Data never lies, but making sense of that data is the challenge. Using these real-time analysis methods to provide context for collected data can help your organization make better decisions. Pairing monitoring solutions with data analytics is essential, as there is simply too much data and too little time to manually drill down. This combination helps identify key areas that need attention, and has a positive effect on business outcomes. When Engineering and DevOps teams are able to use real-time data analytics to see exactly what went wrong and why, they can become more proactive and less reactive.
The ultimate goal for organizations employing data analytics is to gain enough confidence in the analyses to automate tasks. In order to gain confidence in the quality of the data analysis, organizations will need to make use of each of the 4 types of Network Performance Management Analytics.

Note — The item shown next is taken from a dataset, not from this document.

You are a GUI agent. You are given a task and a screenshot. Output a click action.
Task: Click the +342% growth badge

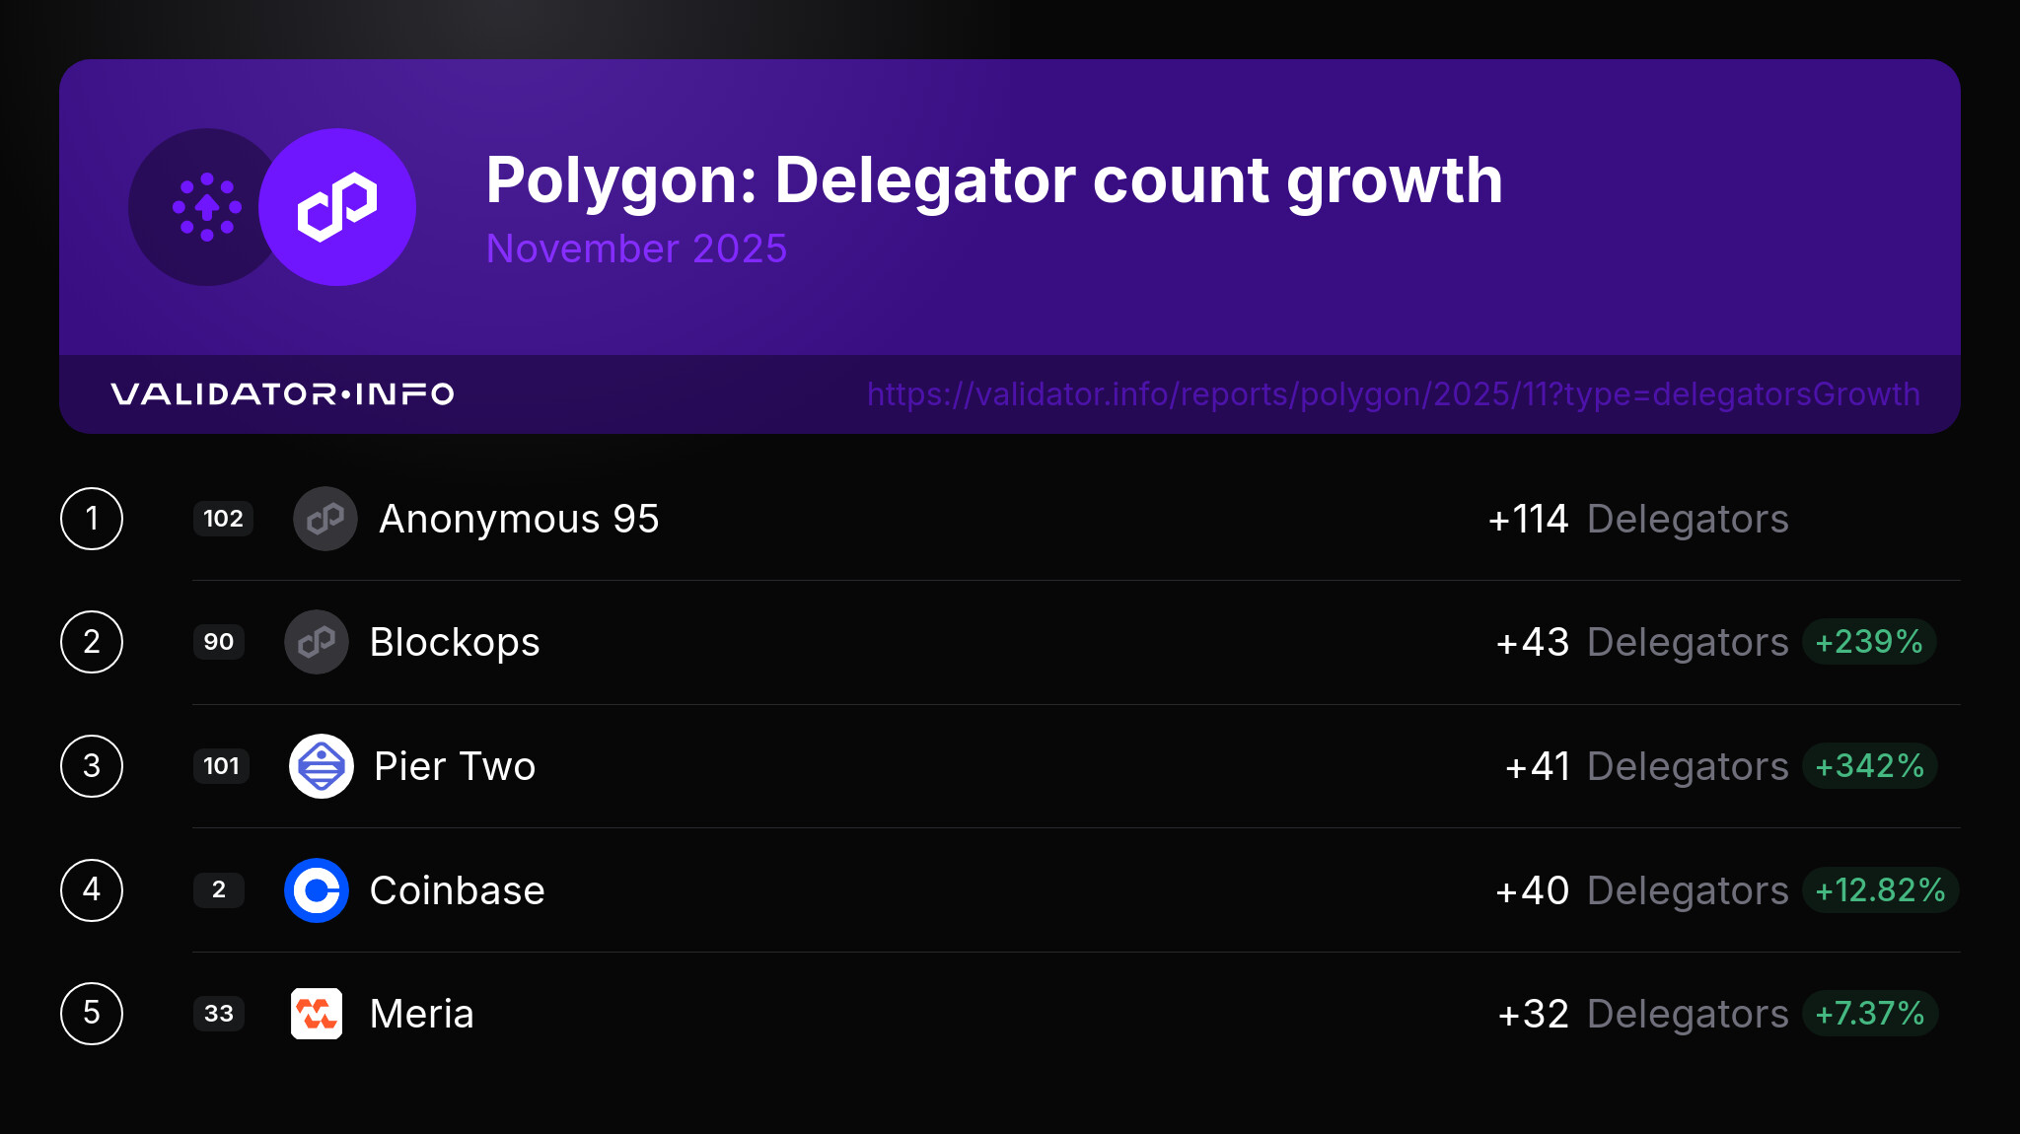point(1870,766)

For example, an organization may want to analyze the capacity of a certain application. Monitoring the capacity data in real-time using a performance management platform will describe what is happening. If there is a sudden change in capacity, the organization will usually receive a descriptive alert. Pulling a report on the capacity of the system will help organizations diagnose why there was a sudden change in capacity, and predict what, if anything will happen because of it. If they see a large spike in the number of users at a certain time, they can investigate if there was any targeted outreach that may have driven users to the application at that time. Once the questions of what happened, why it happened, and what will happen as a result are answered, organizations can prescribe automated systems to address this type of capacity spike in the future.
The value of real-time Network Performance Management Analytics will only increase over time as it provides meaningful insights about customer behaviors and customer affecting events. According to Gartner, more than half of large organizations globally will compete using advanced analytics by 2018. Organizations can use data from their monitoring solutions and real-time data analytics to describe, diagnose, predict, and prescribe customer behaviors to stay ahead of the trends and improve customer loyalty by adapting to customer needs.
Is your organization prepared for the prominent role real-time data analytics will play in digital transformation?